Los celestes se mostraron muy espesos todo el partido y dieron demasiadas concesiones en la defensa
09 mar 2008 . Actualizado a las 02:28 h.Si los análisis previos decían que el partido, por la superioridad manifiesta de plantilla, debería ser para el Breogán ante un Huelva al que se presumía convidado de piedra (pese a las advertencias de Paco García, que durante la semana no dejó de advertir contra el peligro de los onubenses, sobre todo con el estado depresivo que acompaña a los lucenses desde lo del CAI), los visitantes se encargaron de demostrar que, pese a los problemas que los acucian, iban a poner en aprietos a los lucenses que, eso sí, contribuyeron al buen hacer de su rival a base de excesivas concesiones en defensa.
Porque el Breogán se encontró con problemas de diversa índole que no parecía capaz de resolver. No encontraba al jugador capaz de detener al cinco visitante, Morón, que se hinchaba a meter canastas fáciles; ni tampoco a Drame, que había salido a la cancha para frenar a un Maurice Jeffers que se fue diluyendo con el paso de los minutos, por no hablar de la soltura con la que Bennerman anotaba desde la línea de tres.

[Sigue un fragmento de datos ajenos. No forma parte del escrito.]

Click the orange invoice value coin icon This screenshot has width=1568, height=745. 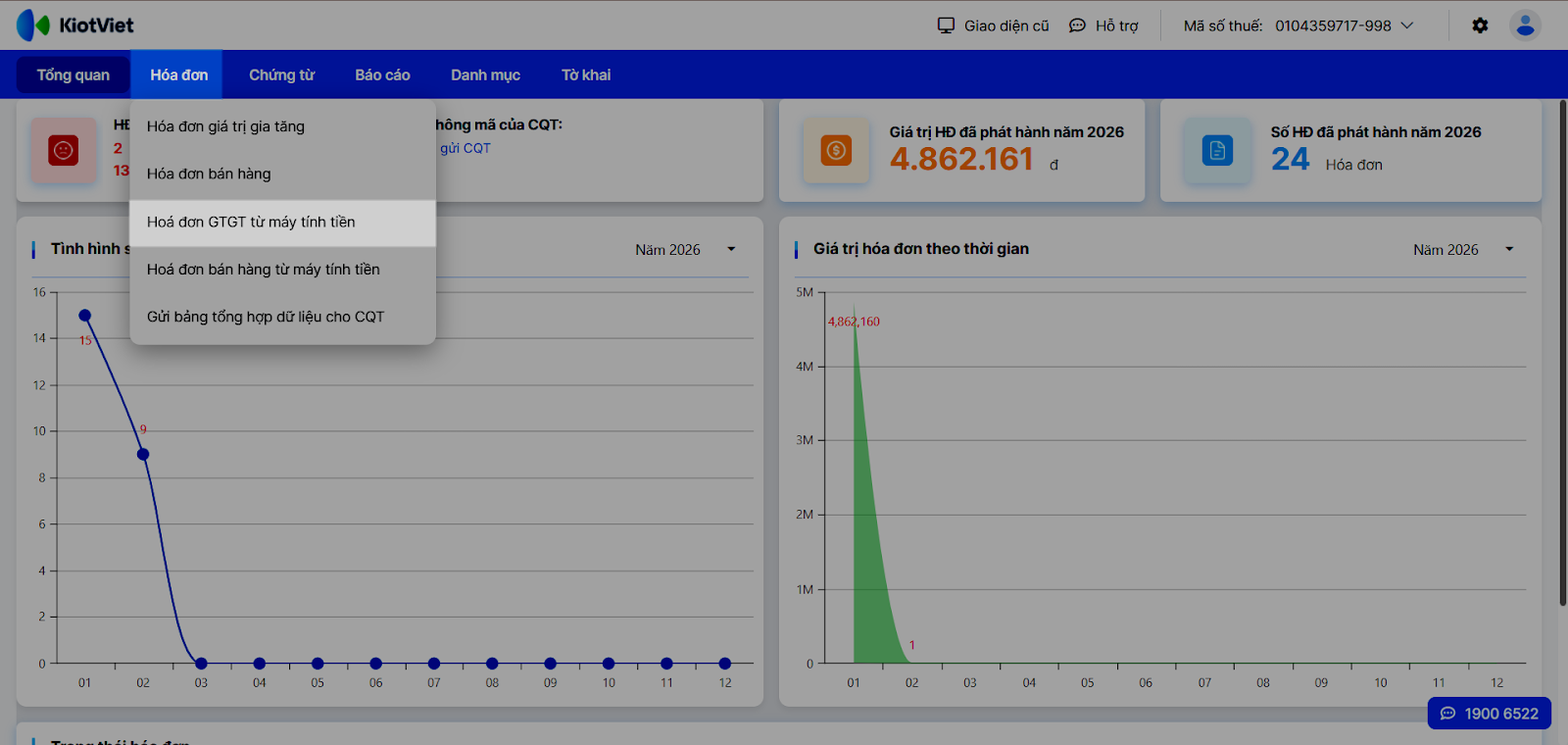836,150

La palabra defensa era una entelequia. Algunos habían oído hablar de ella, pero ninguno sabía realmente lo que era. El Huelva, vistas las facilidades, se iba creyendo cada vez más que podía endulzar sus penas en Lugo, incluso decidió tomar el mando anotador, con una ventaja máxima, antes del descanso, de 40-47.
El Breo reaccionó, pero sólo fue un espejismo. Sin ritmo en ataque, ni intensidad en defensa, la responsabilidad era una losa que sepultaba los ánimos de los celestes. El público aplaudía a un Huelva al que la esperanza daba alas (acumuló 10 puntos de ventaja en el tercer cuarto), mientras los suyos se hundían en un pozo del que parecía salir su rival, hasta que apareció un señor llamado Daniel López, que decidió echarse el equipo a sus espaldas, y encontró como socio a un recién llegado como João Gomes, Betinho, letal en los lanzamientos triples.
Por cierto, los análisis también decían que en sus cinco derrotas anteriores, el Huelva se había desfondado en el cuarto final. A Lugo, llegaron vitaminados, aunque el Breogán forzó la prórroga. ¿Llegaría su energía, con cuatro jugadores con cuatro faltas? No aguantó, y el Breogán pudo respirar, aunque con la lesión en el tobillo, de nuevo, de Nacho Ordín.